- _Passage shown_:
+--

Durward Lely (2 September 1852 – 29 February 1944) was a Scottish opera singer and actor. Although he had an extensive opera, concert and acting career, he is primarily remembered as the creator of five tenor roles in Gilbert and Sullivan's comic operas, including Nanki-Poo in The Mikado, for the D'Oyly Carte Opera Company.

Lely studied singing in Italy in the early 1870s and began his career there. He returned to tour in concerts and made his British opera debut in 1879, at Her Majesty's Theatre, in what would become one of his signature roles, Don José, in Carmen. After touring in opera, he joined the D'Oyly Carte Opera Company in 1880, soon becoming their leading tenor. He began there in the role of Frederic in The Pirates of Penzance and went on to create five roles in the famous series of Savoy operas, including Nanki-Poo in The Mikado. He remained with the company until 1887.

After this, Lely resumed a grand opera and concert career, appearing often with Adelina Patti, performing frequently at the Theatre Royal, Drury Lane, and touring with the Carl Rosa Opera Company, among others. He appeared widely in a musical stage adaptation, and in 1911, a film adaptation, of Rob Roy. Lely continued to perform until 1925. He outlived nearly all of the singers with whom he had performed at the Savoy Theatre.

+--

- _Data_:
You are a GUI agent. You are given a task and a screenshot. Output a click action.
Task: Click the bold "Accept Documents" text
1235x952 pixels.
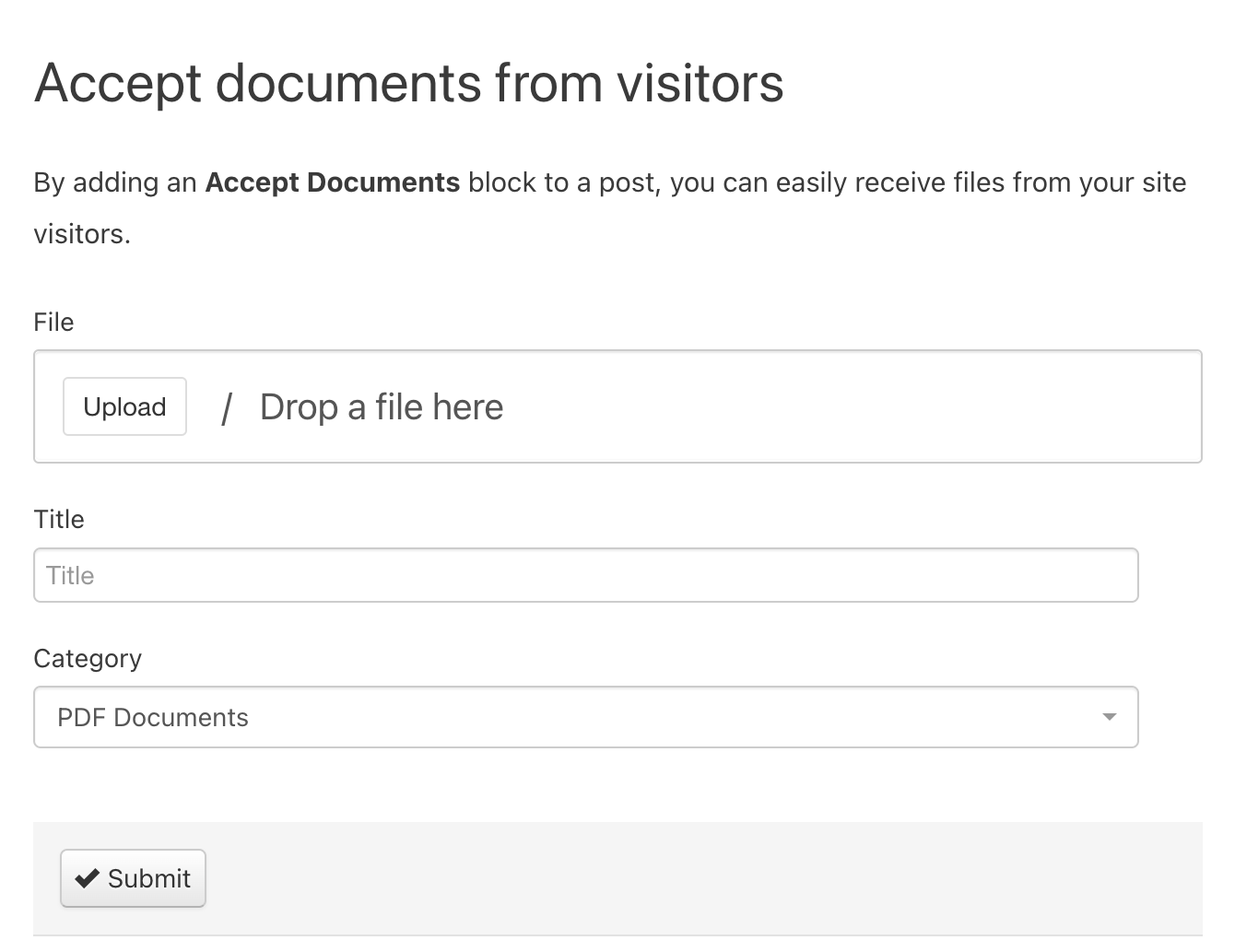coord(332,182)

+--

Revise the passage on Durward Lely above from "After this, Lely" to "the Savoy Theatre.", replacing "resumed" with "returned to".

- _Solution to the problem_:
After this, Lely returned to a grand opera and concert career, appearing often with Adelina Patti, performing frequently at the Theatre Royal, Drury Lane, and touring with the Carl Rosa Opera Company, among others. He appeared widely in a musical stage adaptation, and in 1911, a film adaptation, of Rob Roy. Lely continued to perform until 1925. He outlived nearly all of the singers with whom he had performed at the Savoy Theatre.